Problem ->
Return the line containing "Where should I" and every line after it through the end of the entries below, with no other lines.

Records for this exercise ->
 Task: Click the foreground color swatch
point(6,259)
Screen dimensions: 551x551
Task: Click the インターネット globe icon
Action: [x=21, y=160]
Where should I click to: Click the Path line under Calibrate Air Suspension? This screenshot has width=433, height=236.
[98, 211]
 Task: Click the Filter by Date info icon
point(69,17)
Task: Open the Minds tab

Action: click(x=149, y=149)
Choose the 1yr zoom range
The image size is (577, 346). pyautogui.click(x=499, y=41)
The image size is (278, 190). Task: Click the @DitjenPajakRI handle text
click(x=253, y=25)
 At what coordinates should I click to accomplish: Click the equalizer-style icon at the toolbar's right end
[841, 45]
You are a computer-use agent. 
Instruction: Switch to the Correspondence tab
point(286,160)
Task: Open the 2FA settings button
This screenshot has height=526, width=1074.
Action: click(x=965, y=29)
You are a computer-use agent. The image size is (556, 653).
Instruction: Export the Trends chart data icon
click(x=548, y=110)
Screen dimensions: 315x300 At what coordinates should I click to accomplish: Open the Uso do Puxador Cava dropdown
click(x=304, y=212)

Completed exercise ->
Where should I click to: Click the Path line under Calibrate Air Suspension? This screenshot has width=433, height=236.
[98, 211]
 Task: Click the Filter by Date info icon
point(69,17)
Task: Open the Minds tab

Action: click(x=149, y=149)
Choose the 1yr zoom range
The image size is (577, 346). pyautogui.click(x=499, y=41)
The image size is (278, 190). Task: Click the @DitjenPajakRI handle text
click(x=253, y=25)
 At what coordinates should I click to accomplish: Click the equalizer-style icon at the toolbar's right end
[841, 45]
You are a computer-use agent. 
Instruction: Switch to the Correspondence tab
point(286,160)
Task: Open the 2FA settings button
This screenshot has height=526, width=1074.
Action: click(x=965, y=29)
You are a computer-use agent. The image size is (556, 653).
Instruction: Export the Trends chart data icon
click(x=548, y=110)
Screen dimensions: 315x300 At what coordinates should I click to accomplish: Open the Uso do Puxador Cava dropdown
click(x=304, y=212)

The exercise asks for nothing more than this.